Top of Extracted material

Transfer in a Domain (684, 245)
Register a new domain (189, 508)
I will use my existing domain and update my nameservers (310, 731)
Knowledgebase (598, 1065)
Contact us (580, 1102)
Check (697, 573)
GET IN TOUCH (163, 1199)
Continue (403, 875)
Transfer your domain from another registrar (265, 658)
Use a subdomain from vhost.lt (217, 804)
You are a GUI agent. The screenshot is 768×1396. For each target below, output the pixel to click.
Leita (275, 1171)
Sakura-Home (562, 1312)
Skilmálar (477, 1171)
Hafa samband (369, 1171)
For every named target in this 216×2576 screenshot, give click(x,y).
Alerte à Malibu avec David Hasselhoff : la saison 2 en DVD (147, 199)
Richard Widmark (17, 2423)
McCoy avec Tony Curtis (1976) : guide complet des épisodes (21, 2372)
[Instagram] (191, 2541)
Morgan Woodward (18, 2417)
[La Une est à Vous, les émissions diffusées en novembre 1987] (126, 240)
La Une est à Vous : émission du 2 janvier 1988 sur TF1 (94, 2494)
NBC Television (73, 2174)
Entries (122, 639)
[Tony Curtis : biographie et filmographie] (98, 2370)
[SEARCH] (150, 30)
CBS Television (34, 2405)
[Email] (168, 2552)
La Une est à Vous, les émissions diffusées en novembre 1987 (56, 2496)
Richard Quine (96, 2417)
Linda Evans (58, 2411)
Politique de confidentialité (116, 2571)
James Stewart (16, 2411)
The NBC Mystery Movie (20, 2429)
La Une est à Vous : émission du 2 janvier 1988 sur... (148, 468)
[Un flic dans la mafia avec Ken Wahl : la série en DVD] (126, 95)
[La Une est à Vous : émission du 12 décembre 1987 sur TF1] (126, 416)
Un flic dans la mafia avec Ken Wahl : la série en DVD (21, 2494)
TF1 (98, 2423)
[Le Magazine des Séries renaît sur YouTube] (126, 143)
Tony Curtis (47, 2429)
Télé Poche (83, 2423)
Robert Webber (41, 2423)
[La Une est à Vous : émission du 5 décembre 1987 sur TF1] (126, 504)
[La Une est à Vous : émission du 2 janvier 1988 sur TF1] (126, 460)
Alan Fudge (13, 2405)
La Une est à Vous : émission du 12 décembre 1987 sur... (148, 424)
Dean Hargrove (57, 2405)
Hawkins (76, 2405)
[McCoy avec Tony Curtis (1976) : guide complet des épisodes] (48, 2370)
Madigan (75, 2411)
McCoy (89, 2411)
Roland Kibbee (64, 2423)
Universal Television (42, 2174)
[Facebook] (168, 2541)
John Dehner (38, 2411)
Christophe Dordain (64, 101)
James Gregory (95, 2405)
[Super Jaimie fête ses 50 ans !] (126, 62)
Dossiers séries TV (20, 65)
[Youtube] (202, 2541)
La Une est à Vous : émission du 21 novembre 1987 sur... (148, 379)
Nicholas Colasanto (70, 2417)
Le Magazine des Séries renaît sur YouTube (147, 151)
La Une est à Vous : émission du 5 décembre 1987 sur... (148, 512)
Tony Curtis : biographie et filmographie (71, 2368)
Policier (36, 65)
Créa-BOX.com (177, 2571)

Bottom of Extracted material

In the data above, start at the line that has "Sakura-Home (562, 1312)", stop after the line that has "Linda Evans (58, 2411)", and print every line in between exactly as it stands.

Sakura-Home (562, 1312)
Skilmálar (477, 1171)
Hafa samband (369, 1171)
For every named target in this 216×2576 screenshot, give click(x,y).
Alerte à Malibu avec David Hasselhoff : la saison 2 en DVD (147, 199)
Richard Widmark (17, 2423)
McCoy avec Tony Curtis (1976) : guide complet des épisodes (21, 2372)
[Instagram] (191, 2541)
Morgan Woodward (18, 2417)
[La Une est à Vous, les émissions diffusées en novembre 1987] (126, 240)
La Une est à Vous : émission du 2 janvier 1988 sur TF1 (94, 2494)
NBC Television (73, 2174)
Entries (122, 639)
[Tony Curtis : biographie et filmographie] (98, 2370)
[SEARCH] (150, 30)
CBS Television (34, 2405)
[Email] (168, 2552)
La Une est à Vous, les émissions diffusées en novembre 1987 (56, 2496)
Richard Quine (96, 2417)
Linda Evans (58, 2411)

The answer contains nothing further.